[START OF EXCERPT]
Anguished by the time wasted by the commission of inquiry and Supreme Courts dwindling interest in the missing persons issue, she organized a second day/night protest in front of Parliament House Islamabad on 31 Oct 2011. She wrapped up this camp  the very next day on the appearance of Justice (r) Javaid Iqbal at the scene, who is heading the commission of inquiry. The Judge announced in front of media that he, in his official capacity, promises to divulge a final solution for the recovery of the missing persons within two weeks time. He did not keep his promise.

Third day/night camp

Continuing her struggle, she organized third day/night protest camp in front of Parliament House Islamabad which started on 15 February 2012 and continued for 75 days until 30 April 2012. She, along with families of more than 500 missing persons, stayed on the road side, garnering huge support and attention of media and civil society.

Results of Camp-2012 

Almost all the top leadership of important political parties visited the camp and showed solidarity with the cause, including Mian Nawaz Sharif, who was leading the opposition at that moment. The government, influenced by pressure, passed two unanimous resolutions, one in National Assembly and one in Senate, pledging to take measures to trace all missing persons and stop further incidents of enforced disappearance.

Death threats

She is continually under death threat via mail and phone from unknown persons. She informed the Supreme Court of the same consequently Court ordered the government to provide her with security.

Foreign visits

In 2008, she was invited by Amnesty International for a visit to Europe and USA. She addressed conferences in London, Birmingham, Manchester, Lausanne, Lucerne, Bern, Geneva, Zurich, Berlin, Hannover, Oslo, and Stockholm. Also, she met with the powerful government officials of many countries during her visits.

US visa cancellation

In 2008, her US visa was cancelled two hours before she was supposed to travel to the US. The US embassy never disclosed the reasons behind the refusal.

Role in media

She acts as the sole spokesperson of DHR Pakistan and continuously presents the missing persons' issue in Pakistan's as well as international media.
[END OF EXCERPT]
[START OF SUPPLIED DATA]
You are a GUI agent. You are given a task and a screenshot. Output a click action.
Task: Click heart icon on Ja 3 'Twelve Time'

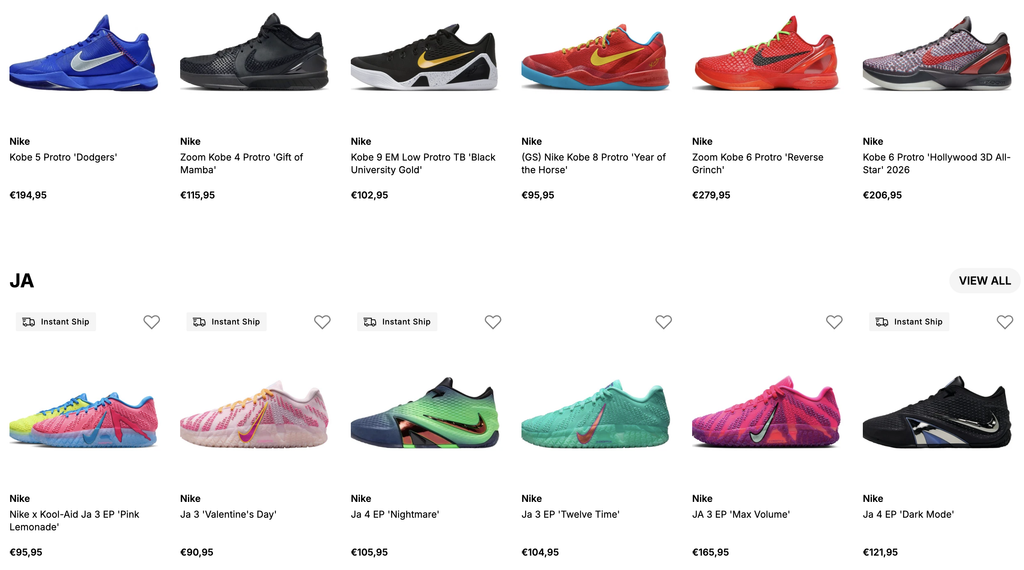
[END OF SUPPLIED DATA]
» WORK INSTRUCTIONS
1) In the missing persons excerpt, how many days did the third day/night protest camp in front of Parliament House Islamabad last?
2) Reproduce the passage of the missing persons excerpt from "In 2008, she" up to and including "as international media.".

» RESULTS IN ORDER
1) It lasted 75 days, from 15 February 2012 until 30 April 2012.

2)
In 2008, she was invited by Amnesty International for a visit to Europe and USA. She addressed conferences in London, Birmingham, Manchester, Lausanne, Lucerne, Bern, Geneva, Zurich, Berlin, Hannover, Oslo, and Stockholm. Also, she met with the powerful government officials of many countries during her visits.

US visa cancellation

In 2008, her US visa was cancelled two hours before she was supposed to travel to the US. The US embassy never disclosed the reasons behind the refusal.

Role in media

She acts as the sole spokesperson of DHR Pakistan and continuously presents the missing persons' issue in Pakistan's as well as international media.